### Your task
Below are some records. Set down exactly the line holding "Instruction: Open the" and every later line through the end, omitting the pictures.

(Dataset entries)
= Beginning of Section =

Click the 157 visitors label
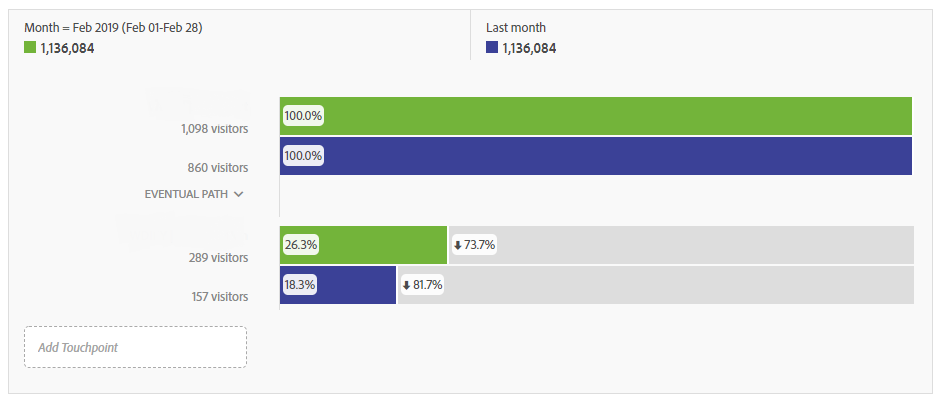The width and height of the screenshot is (939, 400). [218, 296]
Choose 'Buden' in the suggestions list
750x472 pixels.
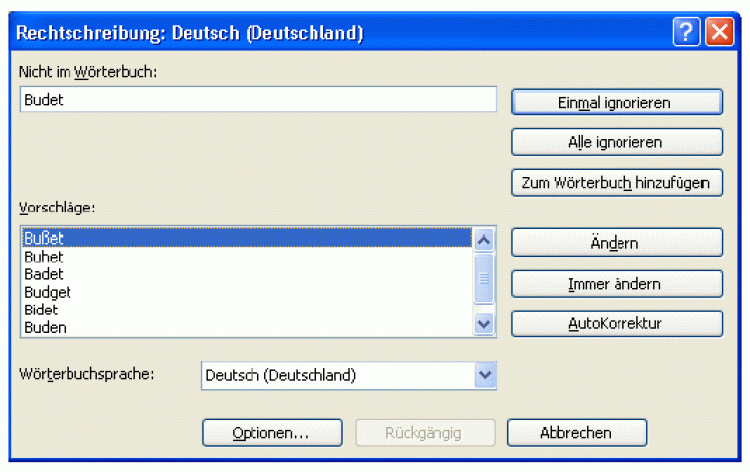click(244, 326)
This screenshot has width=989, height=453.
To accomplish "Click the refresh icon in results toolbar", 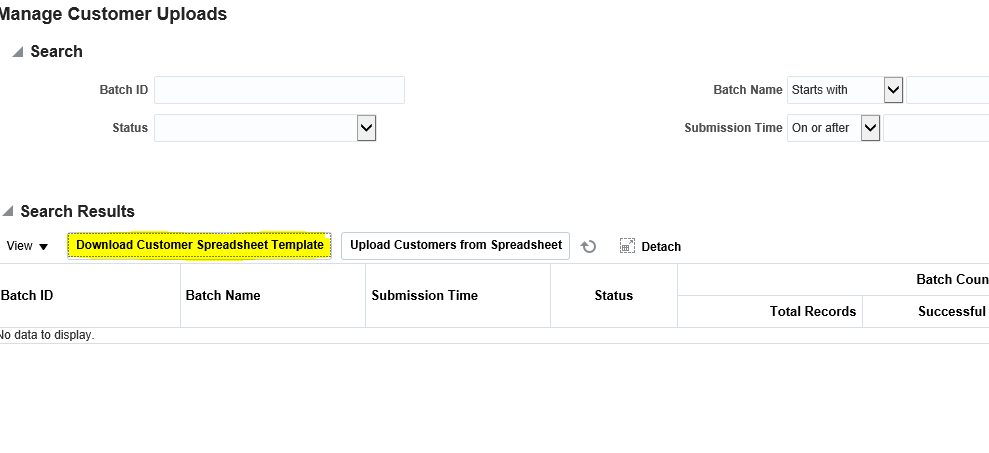I will [x=588, y=247].
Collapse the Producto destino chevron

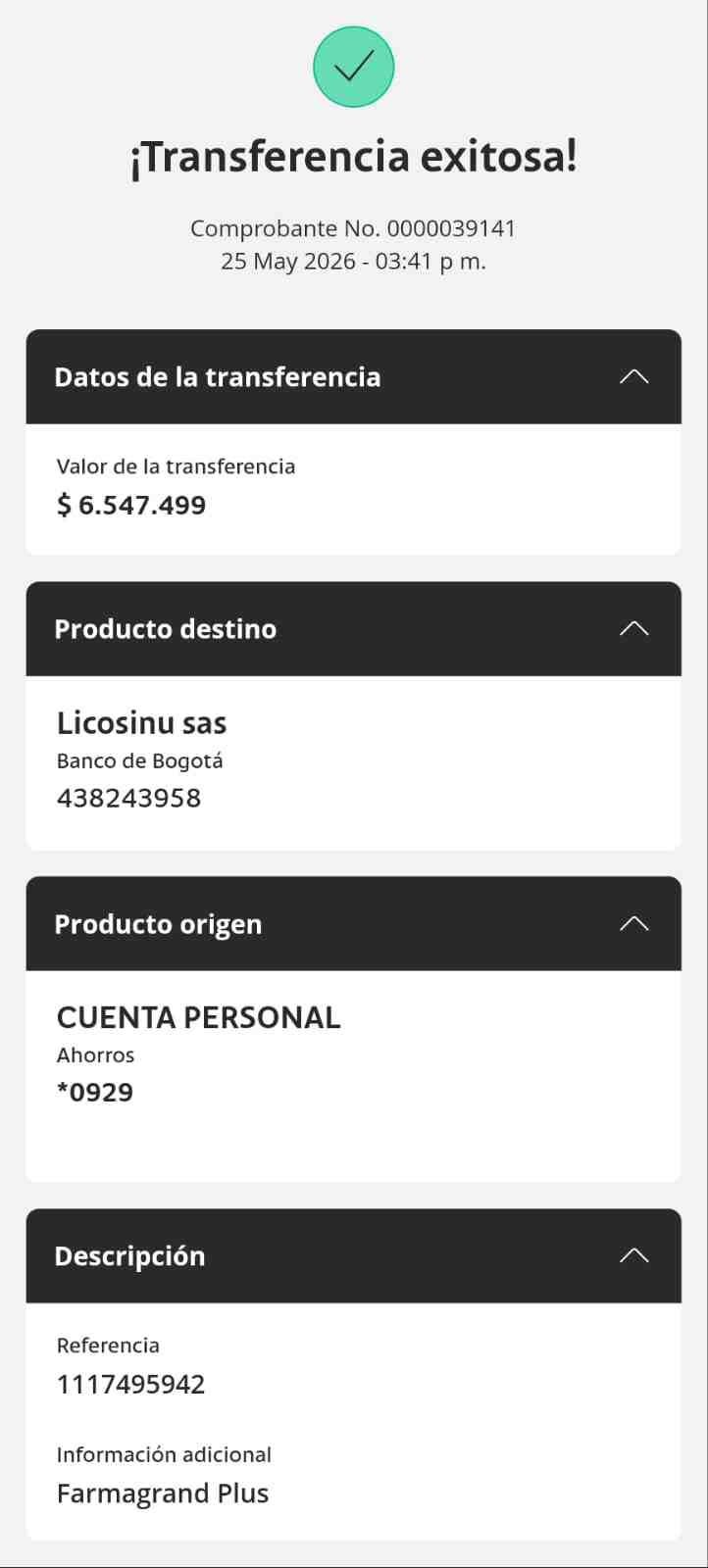pos(634,628)
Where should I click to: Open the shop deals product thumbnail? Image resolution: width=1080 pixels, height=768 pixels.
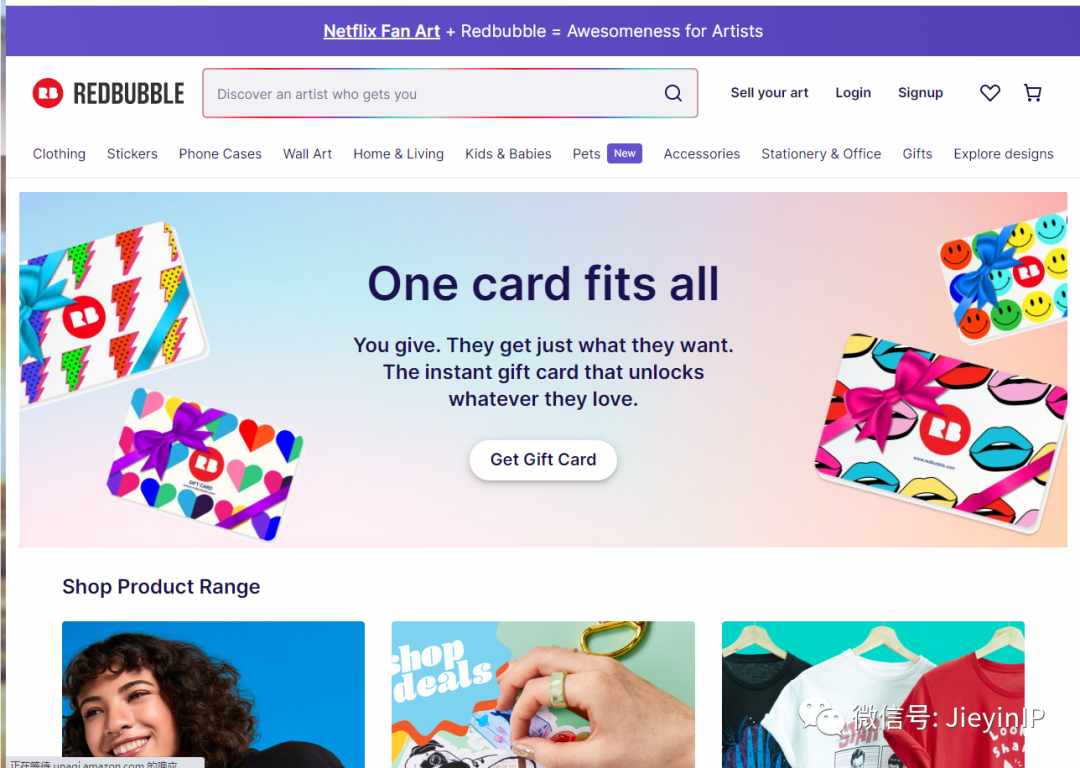pyautogui.click(x=543, y=694)
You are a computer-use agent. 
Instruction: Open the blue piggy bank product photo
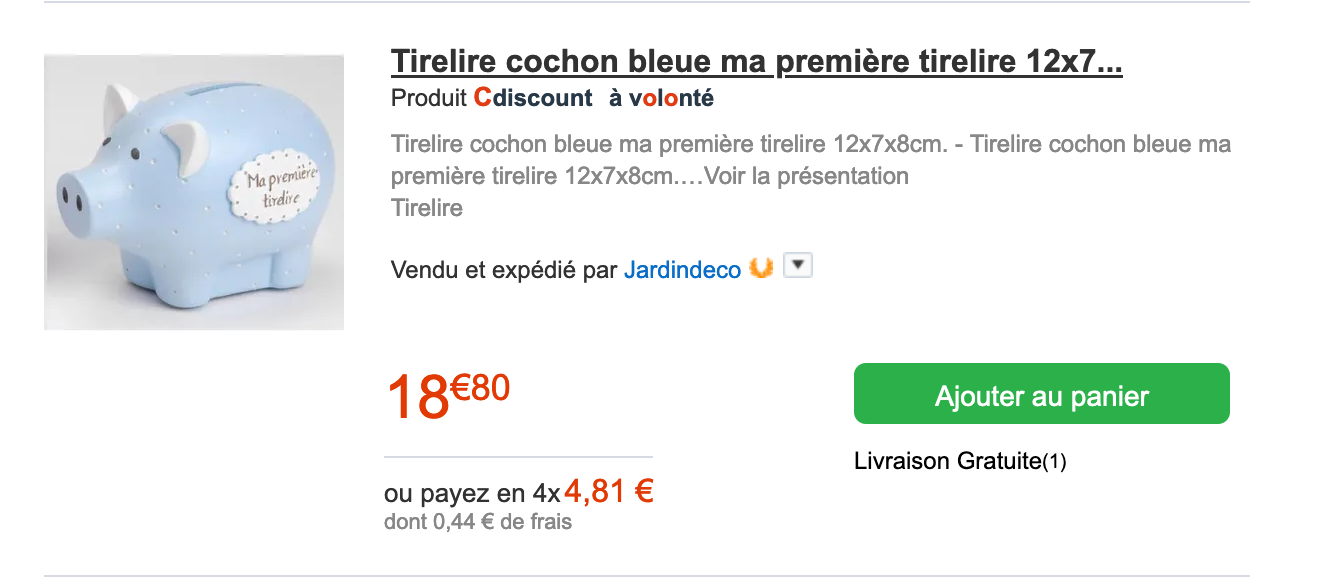(194, 193)
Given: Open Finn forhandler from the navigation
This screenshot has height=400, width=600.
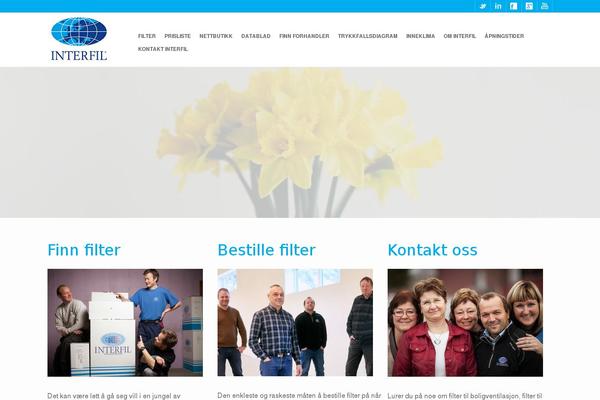Looking at the screenshot, I should (304, 36).
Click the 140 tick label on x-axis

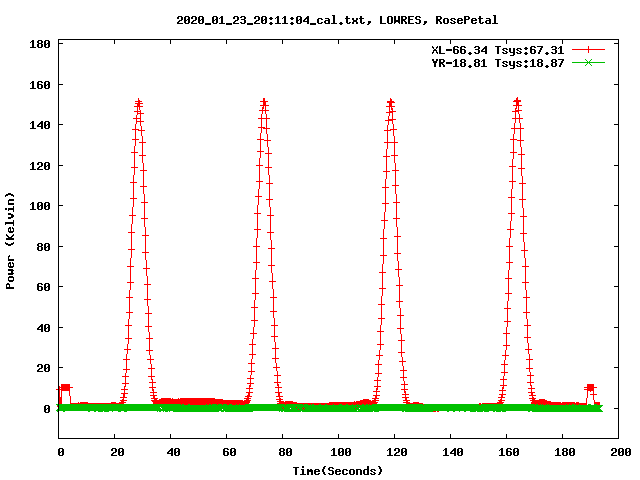coord(451,453)
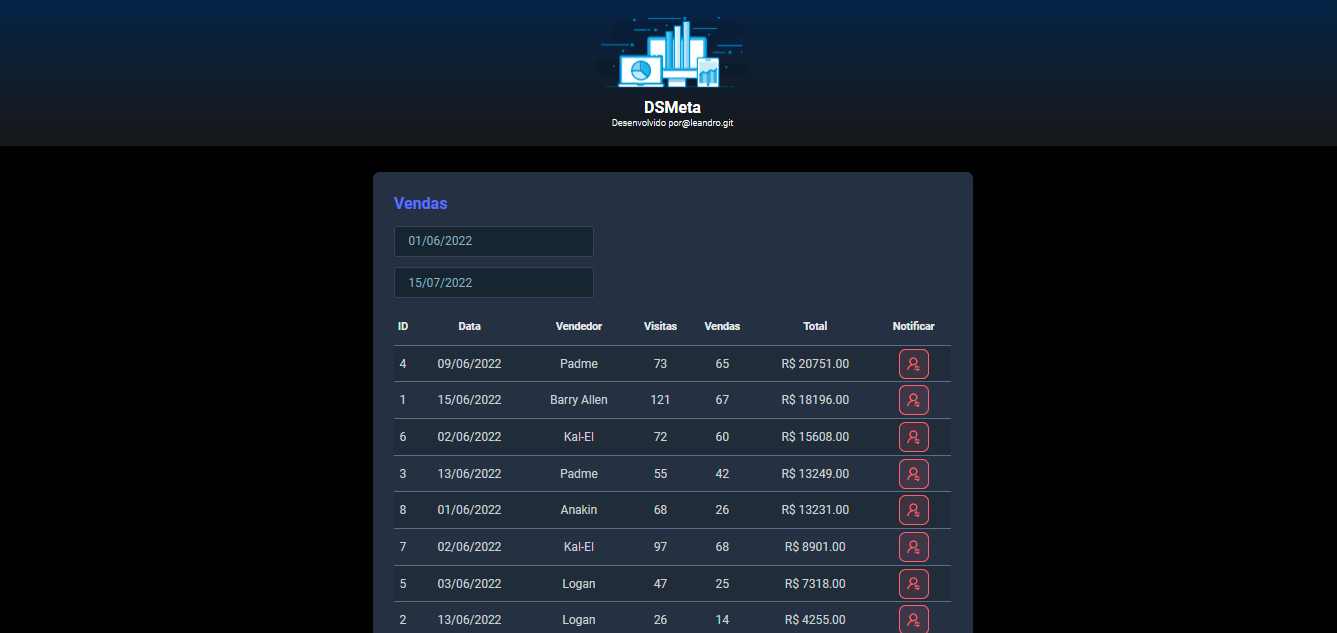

= End of Section =

### Reply
Instruction: Open the blue piggy bank product photo
(194, 193)
Given: Open Finn forhandler from the navigation
This screenshot has height=400, width=600.
Looking at the screenshot, I should (304, 36).
Click the 140 tick label on x-axis

coord(451,453)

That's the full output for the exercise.